Abstract
Immobilization of spent electrolyte–radioactive waste (RW) generated during the pyrochemical processing of mixed nitride uranium–plutonium spent nuclear fuel is an acute task for further development of the closed nuclear fuel cycle with fast neutron reactors. The electrolyte is a mixture of chloride salts that cannot be immobilized directly in conventional cement or glass matrix. In this work, a low-temperature magnesium potassium phosphate (MPP) matrix and two types of high-temperature matrices (sodium aluminoironphosphate (NAFP) glass and ceramics based on bentonite clay) were synthesized. Two systems (Li0.4K0.28La0.08Cs0.016Sr0.016Ba0.016Cl and Li0.56K0.40Cs0.02Sr0.02Cl) were used as spent electrolyte imitators. The phase composition and structure of obtained materials were studied by XRD and SEM-EDS methods. The differential leaching rate of Cs from MPP compound and ceramic based on bentonite clay was about 10−5 g/(cm2·day), and the rate of Na from NAFP glass was about 10−6 g/(cm2·day).

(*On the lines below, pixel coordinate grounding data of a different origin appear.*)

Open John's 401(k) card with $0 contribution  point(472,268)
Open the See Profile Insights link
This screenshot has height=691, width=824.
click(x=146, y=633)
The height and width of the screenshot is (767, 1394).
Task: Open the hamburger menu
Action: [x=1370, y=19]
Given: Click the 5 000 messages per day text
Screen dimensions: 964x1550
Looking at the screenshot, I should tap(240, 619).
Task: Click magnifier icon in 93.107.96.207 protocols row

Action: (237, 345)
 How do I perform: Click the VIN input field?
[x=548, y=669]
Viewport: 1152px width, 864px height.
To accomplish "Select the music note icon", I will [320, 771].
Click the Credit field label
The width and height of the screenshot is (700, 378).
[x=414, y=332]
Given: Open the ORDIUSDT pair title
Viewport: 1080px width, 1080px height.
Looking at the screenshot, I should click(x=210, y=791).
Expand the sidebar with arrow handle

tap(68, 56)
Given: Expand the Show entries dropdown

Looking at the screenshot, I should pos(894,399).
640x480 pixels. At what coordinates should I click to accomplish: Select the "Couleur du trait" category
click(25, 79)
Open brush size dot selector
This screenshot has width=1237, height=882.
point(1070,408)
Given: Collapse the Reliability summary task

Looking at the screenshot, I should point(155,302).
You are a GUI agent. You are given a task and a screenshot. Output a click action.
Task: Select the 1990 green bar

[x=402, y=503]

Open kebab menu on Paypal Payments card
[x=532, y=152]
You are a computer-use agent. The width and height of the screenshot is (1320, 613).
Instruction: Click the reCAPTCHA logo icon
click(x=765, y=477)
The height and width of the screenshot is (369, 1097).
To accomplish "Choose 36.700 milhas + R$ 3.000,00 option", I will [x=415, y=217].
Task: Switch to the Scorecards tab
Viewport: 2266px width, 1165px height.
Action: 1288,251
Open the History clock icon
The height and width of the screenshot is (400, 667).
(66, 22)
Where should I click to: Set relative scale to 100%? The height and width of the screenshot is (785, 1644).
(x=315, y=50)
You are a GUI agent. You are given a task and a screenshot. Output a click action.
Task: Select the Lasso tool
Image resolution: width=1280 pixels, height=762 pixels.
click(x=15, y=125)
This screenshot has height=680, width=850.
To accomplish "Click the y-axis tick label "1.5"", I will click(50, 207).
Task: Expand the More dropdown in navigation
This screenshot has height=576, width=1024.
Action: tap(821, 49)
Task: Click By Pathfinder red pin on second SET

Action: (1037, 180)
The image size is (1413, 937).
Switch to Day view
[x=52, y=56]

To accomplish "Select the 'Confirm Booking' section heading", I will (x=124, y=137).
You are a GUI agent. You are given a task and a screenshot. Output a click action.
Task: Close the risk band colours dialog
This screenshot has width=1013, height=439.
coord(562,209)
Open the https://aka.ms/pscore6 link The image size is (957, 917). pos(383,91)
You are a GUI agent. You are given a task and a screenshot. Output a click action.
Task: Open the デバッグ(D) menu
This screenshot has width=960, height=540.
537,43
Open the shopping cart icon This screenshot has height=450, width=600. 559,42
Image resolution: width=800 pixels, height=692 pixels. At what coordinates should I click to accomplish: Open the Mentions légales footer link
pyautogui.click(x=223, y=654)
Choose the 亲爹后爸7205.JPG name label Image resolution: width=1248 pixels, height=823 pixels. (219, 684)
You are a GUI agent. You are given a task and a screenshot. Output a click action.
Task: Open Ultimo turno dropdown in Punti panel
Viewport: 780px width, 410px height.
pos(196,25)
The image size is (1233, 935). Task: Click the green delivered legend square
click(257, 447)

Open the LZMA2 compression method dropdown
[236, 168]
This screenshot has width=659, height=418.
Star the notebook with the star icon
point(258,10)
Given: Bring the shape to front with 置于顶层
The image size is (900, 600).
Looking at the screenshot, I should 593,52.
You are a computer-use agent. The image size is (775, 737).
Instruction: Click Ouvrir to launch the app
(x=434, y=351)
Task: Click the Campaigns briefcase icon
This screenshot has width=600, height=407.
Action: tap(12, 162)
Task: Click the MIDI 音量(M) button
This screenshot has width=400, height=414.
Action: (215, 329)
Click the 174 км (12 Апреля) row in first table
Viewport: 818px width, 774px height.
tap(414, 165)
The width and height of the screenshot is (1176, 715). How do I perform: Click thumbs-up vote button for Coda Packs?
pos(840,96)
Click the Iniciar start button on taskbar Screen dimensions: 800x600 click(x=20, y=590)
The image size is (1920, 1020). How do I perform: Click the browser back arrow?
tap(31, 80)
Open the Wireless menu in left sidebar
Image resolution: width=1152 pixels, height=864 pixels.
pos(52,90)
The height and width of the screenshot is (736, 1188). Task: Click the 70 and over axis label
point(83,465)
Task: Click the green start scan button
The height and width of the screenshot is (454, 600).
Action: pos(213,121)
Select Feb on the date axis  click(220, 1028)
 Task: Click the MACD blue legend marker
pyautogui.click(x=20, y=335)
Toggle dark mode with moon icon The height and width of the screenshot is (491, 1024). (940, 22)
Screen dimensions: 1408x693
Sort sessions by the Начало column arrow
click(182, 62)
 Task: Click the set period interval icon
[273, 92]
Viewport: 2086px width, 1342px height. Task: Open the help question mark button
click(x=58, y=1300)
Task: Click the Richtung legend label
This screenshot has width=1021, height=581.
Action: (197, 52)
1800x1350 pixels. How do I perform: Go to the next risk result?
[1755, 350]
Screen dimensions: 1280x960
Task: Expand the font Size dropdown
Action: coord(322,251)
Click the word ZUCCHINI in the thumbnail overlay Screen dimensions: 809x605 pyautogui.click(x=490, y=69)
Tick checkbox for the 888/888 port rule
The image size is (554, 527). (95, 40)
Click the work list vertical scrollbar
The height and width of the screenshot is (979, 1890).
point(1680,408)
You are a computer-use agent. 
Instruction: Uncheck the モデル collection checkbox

The rate of 239Pu from MPP compound (leaching at 25 °C) and NAFP glass (leaching at 90 °C) was about 10−6 and 10−7 g/(cm2·day), respectively. All the synthesized materials demonstrated high hydrolytic, mechanical compression strength (40–50 MPa) even after thermal (up to 450 °C) and irradiation (up to 109 Gy) tests. The characteristics of the studied matrices correspond to the current requirements to immobilized high-level RW, that allow us to suggest these materials for industrial processing of the spent electrolyte.
Funder
Ministry of Science and Higher Education of Russia
Subject
Fluid Flow and Transfer Processes,Computer Science Applications,Process Chemistry and Technology,General Engineering,Instrumentation,General Materials Science
Cited by
6 articles.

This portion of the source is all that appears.